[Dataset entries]
####
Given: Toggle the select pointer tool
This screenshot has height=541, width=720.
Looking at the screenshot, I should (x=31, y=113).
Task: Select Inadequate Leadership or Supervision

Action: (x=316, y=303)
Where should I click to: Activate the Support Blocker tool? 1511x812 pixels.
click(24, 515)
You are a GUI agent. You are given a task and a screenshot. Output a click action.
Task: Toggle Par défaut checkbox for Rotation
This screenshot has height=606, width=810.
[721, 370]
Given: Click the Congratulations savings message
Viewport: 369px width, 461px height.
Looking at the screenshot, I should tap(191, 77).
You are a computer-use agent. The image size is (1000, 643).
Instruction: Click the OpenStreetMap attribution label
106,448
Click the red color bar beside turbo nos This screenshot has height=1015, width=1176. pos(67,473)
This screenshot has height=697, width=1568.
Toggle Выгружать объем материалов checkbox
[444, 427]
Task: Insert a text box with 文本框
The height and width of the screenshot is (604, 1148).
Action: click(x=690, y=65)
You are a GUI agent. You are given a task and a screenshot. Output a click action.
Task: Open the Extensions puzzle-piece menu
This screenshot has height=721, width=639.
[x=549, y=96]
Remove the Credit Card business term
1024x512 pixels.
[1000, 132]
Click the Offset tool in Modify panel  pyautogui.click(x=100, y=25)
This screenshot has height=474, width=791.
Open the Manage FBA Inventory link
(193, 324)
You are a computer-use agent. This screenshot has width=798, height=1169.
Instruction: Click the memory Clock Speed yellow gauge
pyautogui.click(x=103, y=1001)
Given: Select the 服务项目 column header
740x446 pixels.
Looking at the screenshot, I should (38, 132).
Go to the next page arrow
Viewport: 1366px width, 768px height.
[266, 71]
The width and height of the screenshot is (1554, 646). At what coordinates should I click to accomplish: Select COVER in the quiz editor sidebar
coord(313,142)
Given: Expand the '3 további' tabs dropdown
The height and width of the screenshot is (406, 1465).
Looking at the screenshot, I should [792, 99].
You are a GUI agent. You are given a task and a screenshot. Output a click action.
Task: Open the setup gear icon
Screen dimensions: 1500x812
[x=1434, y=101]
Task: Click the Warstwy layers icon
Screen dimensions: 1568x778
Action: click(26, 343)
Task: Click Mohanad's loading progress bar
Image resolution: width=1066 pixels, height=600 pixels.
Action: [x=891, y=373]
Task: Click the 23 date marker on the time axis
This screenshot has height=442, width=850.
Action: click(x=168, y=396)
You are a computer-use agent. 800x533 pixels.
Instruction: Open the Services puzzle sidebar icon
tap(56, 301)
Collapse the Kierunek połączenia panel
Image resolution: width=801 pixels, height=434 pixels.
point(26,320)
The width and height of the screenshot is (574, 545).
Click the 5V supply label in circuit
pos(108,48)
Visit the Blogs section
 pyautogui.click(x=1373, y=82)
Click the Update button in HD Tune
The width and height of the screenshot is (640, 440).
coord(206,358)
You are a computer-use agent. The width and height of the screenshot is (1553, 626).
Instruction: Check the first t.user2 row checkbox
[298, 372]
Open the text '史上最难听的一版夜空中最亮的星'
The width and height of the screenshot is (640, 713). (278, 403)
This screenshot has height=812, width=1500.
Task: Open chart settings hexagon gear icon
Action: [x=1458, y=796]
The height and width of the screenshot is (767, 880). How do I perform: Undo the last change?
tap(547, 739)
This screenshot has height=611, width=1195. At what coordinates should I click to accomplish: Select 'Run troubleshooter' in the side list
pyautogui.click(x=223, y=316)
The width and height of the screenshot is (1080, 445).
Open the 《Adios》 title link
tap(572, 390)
####
> [Directions for this task]
Emit only the final stretch of the records: the line containing "The width and height of the screenshot is (574, 545)." through the end, each line exactly as it stands.

> [Finished task]
The width and height of the screenshot is (574, 545).
Click the 5V supply label in circuit
pos(108,48)
Visit the Blogs section
 pyautogui.click(x=1373, y=82)
Click the Update button in HD Tune
The width and height of the screenshot is (640, 440).
coord(206,358)
You are a computer-use agent. The width and height of the screenshot is (1553, 626).
Instruction: Check the first t.user2 row checkbox
[298, 372]
Open the text '史上最难听的一版夜空中最亮的星'
The width and height of the screenshot is (640, 713). (278, 403)
This screenshot has height=812, width=1500.
Task: Open chart settings hexagon gear icon
Action: [x=1458, y=796]
The height and width of the screenshot is (767, 880). How do I perform: Undo the last change?
tap(547, 739)
This screenshot has height=611, width=1195. At what coordinates should I click to accomplish: Select 'Run troubleshooter' in the side list
pyautogui.click(x=223, y=316)
The width and height of the screenshot is (1080, 445).
Open the 《Adios》 title link
tap(572, 390)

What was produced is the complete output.